• [Exercise details]
Carry on the AAC Integration API architecture document from the point where it stops, picking up after the Client Layer's technology line.

Skip to main content

Design Document - Part I: Architecture

Purpose

The Design Document - Part I Architecture describes the software architecture and how the requirements are mapped into the design. This document combines diagrams and text that describes the system's components, their interactions, and the data flow through the AAC Integration API.


System Architecture Overview

The AAC Integration API follows a client-server architecture with a Python subprocess pipeline for audio processing. The system is designed to be stateless, processing each audio upload request independently while maintaining optional logging capabilities for analytics.

Key Features (v2.0.0)

  • Multiple Recognition Engines - Google Speech Recognition with Vosk offline fallback
  • AAC Command Mode - Optimized recognition for short commands
  • Word-Level Timing - Start/end times for each recognized word
  • Standardized Responses - Consistent camelCase JSON format
  • Health Monitoring - Server status and service availability endpoints
  • Confidence Scoring - Recognition confidence for filtering results

API Endpoints Overview

MethodEndpointDescription
GET/healthServer health, uptime, and service status
GET/formatsSupported audio formats and optimal settings
POST/uploadAudio upload and transcription

Component Architecture

1. Client Layer (Game Application)

Technology: JavaScript (Browser, Node.js, or React Native)

• [Records supplied]
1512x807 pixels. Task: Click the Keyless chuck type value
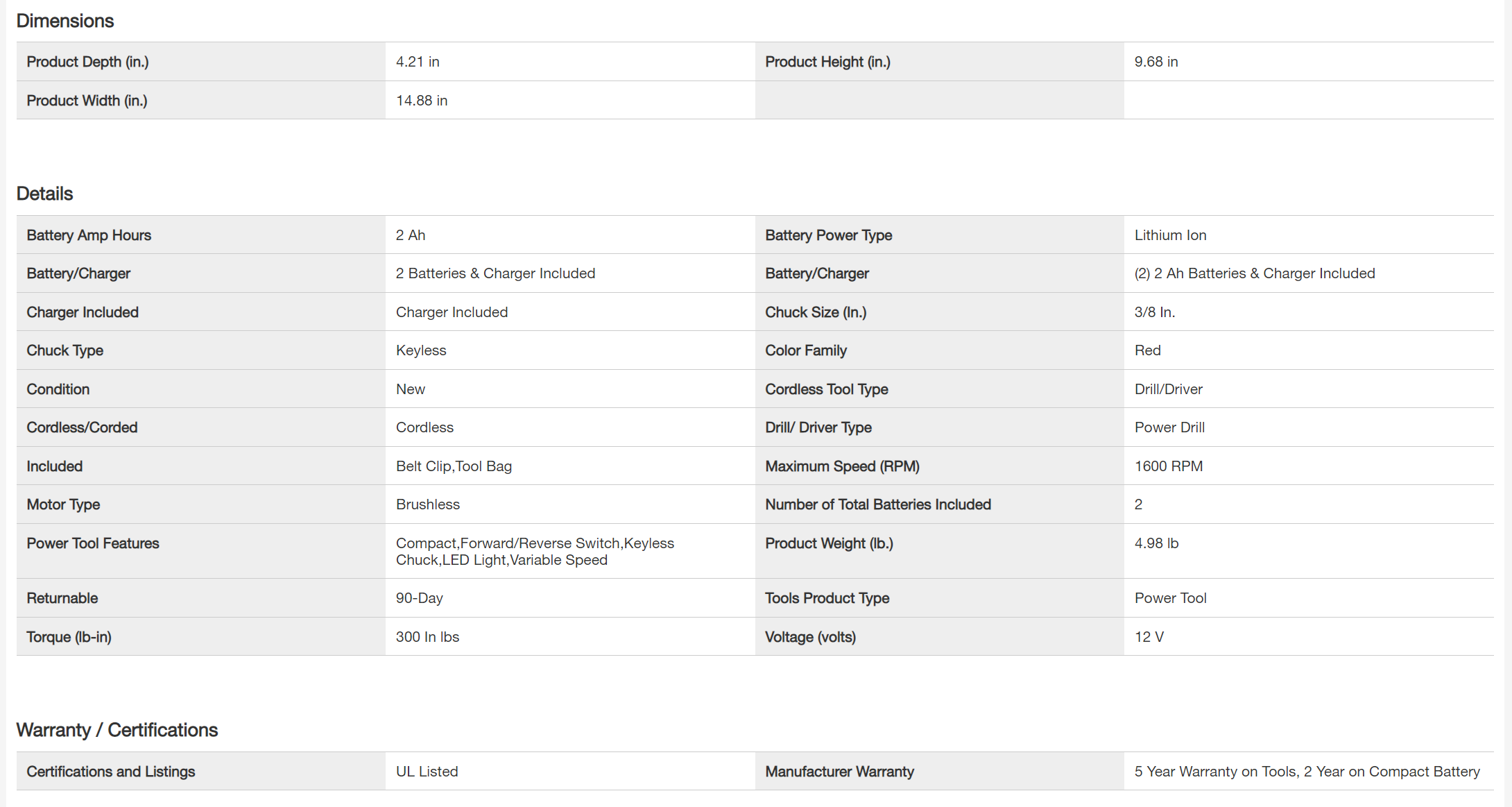(421, 350)
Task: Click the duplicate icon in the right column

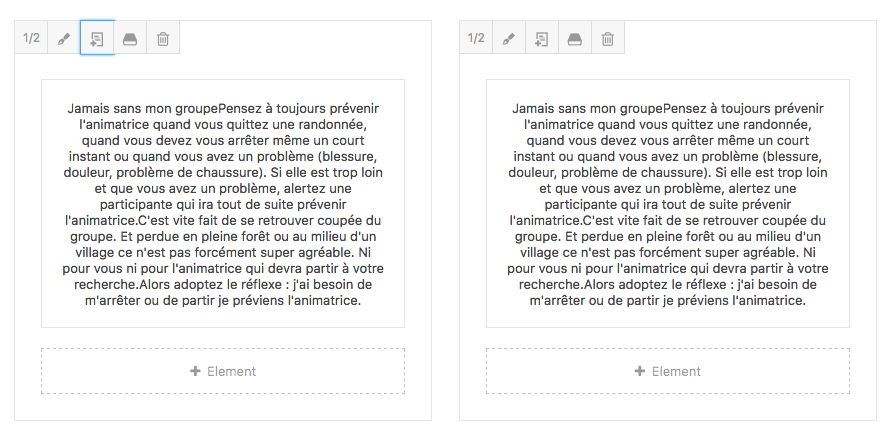Action: [x=541, y=39]
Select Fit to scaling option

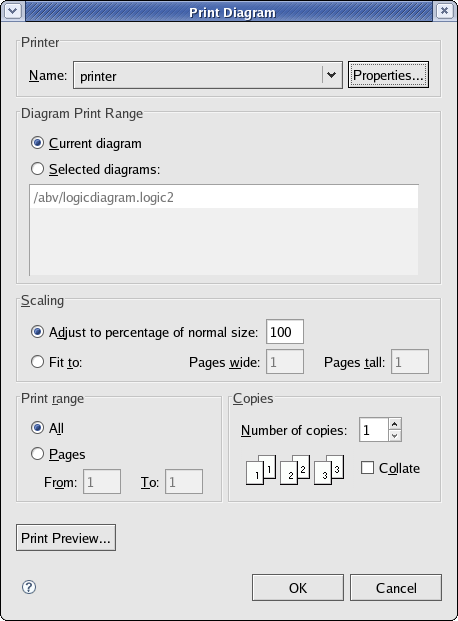tap(37, 362)
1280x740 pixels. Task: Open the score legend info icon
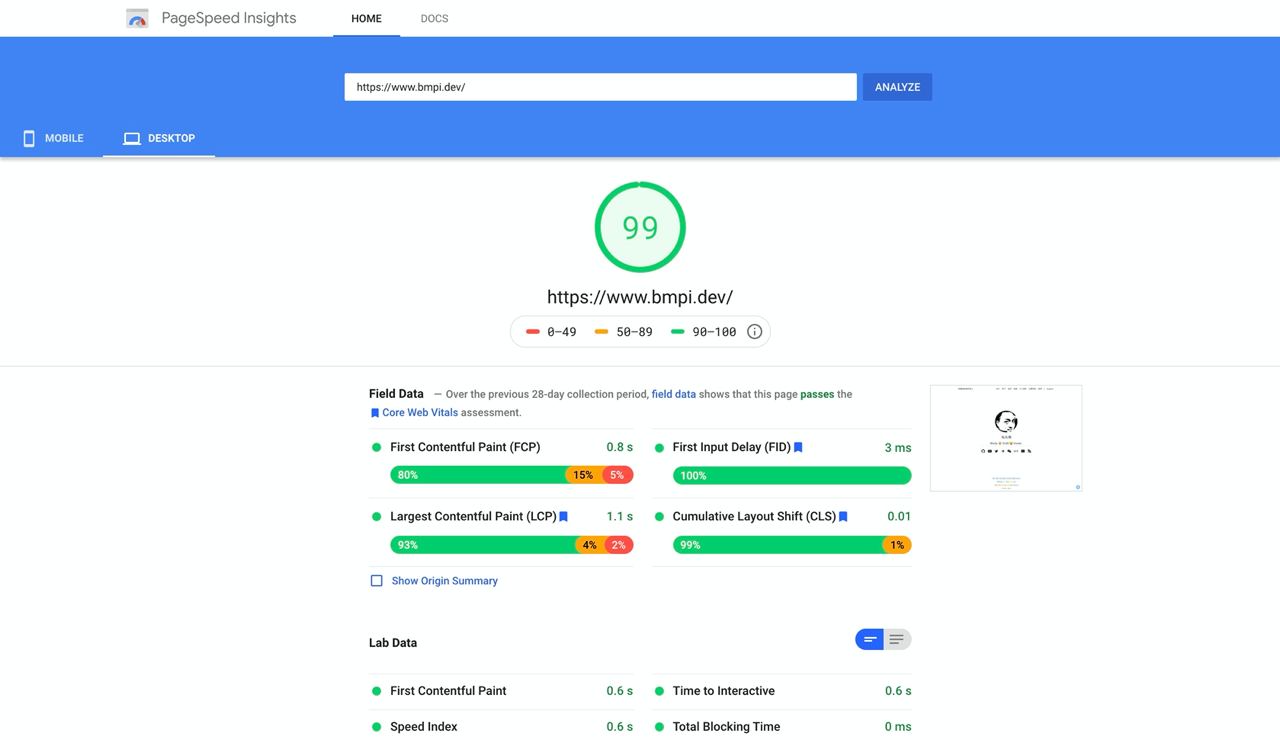click(755, 332)
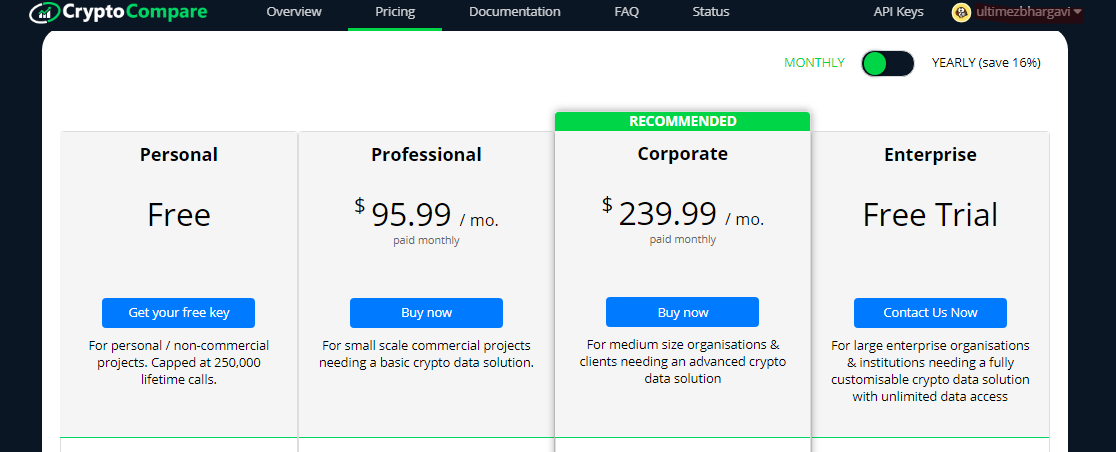Switch to the Pricing tab
Image resolution: width=1116 pixels, height=452 pixels.
395,12
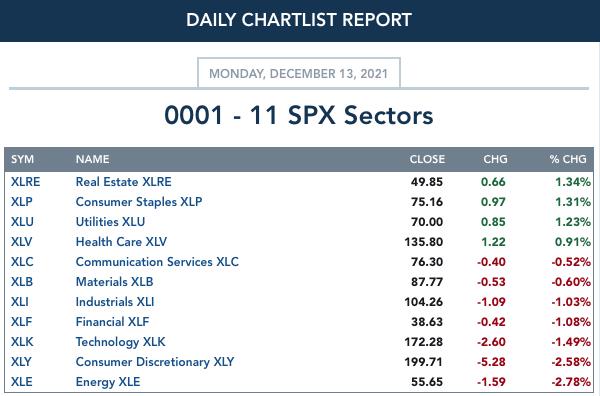This screenshot has height=396, width=600.
Task: Open the XLI symbol link
Action: (20, 302)
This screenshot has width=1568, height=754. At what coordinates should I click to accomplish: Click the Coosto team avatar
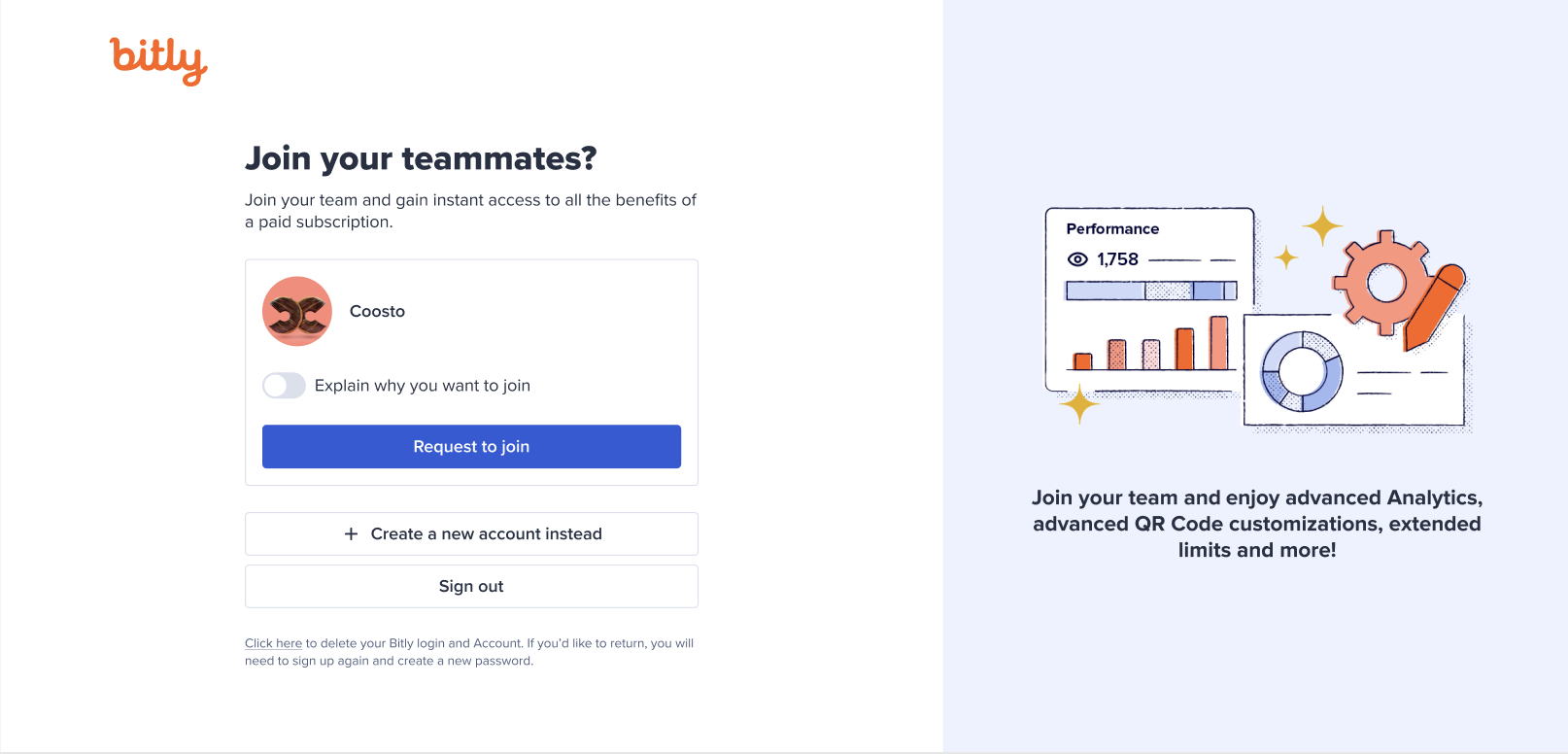click(x=297, y=311)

• [Output for this exercise]
Responsibilities:

  • Capture audio input from AAC devices or microphone
  • Convert audio to WAV format (16kHz, 16-bit, mono recommended)
  • Send HTTP requests to API endpoints
  • Parse JSON responses (camelCase format)
  • Map transcribed text to game commands
  • Handle errors and provide user feedback
  • Display confidence scores and processing times

Key Interfaces:

// Health Check Request
GET /health
Response: {
status: "ok",
timestamp: string,
uptime: number,
uptimeFormatted: string,
version: string,
services: { speechRecognition: boolean, logging: boolean },
supportedFormats: string[],
endpoints: object
}

// Upload Request
POST /upload
Content-Type: multipart/form-data
Body: { audioFile: File }
Headers: {
'x-command-mode'?: 'true' | 'false',
'x-user-id'?: string,
'x-session-id'?: string,
'x-logging-consent'?: 'true' | 'false'
}

// Success Response (camelCase)
{
success: true,
transcription: string,
confidence: number, // 0-1
service: string, // "google" | "vosk"
processingTimeMs: number,
audio: {
filename: string,
size: number,
sizeBytes: number,
format: string,
duration: number,
sampleRate: number,
channels: number,
mimeType: string
},
request: {
timestamp: string,
device: string,
browser: string,
userAgent: string
},
aac: {
commandMode: boolean,
commandType: string | null,
isCommand: boolean,
suggestedActions?: string[]
},
wordTiming?: Array<{
word: string,
startTime: number,
endTime: number,
confidence: number
}>,
user?: { id: string },
warnings?: string[]
}

// Error Response (camelCase)
{
success: false,
transcription: null,
processingTimeMs: number,
error: {
code: string,
message: string,
details?: Array<{ service: string, error: string }>
},
request: { ... },
audio?: { ... },
warnings?: string[]
}

2. Server Layer (Express.js)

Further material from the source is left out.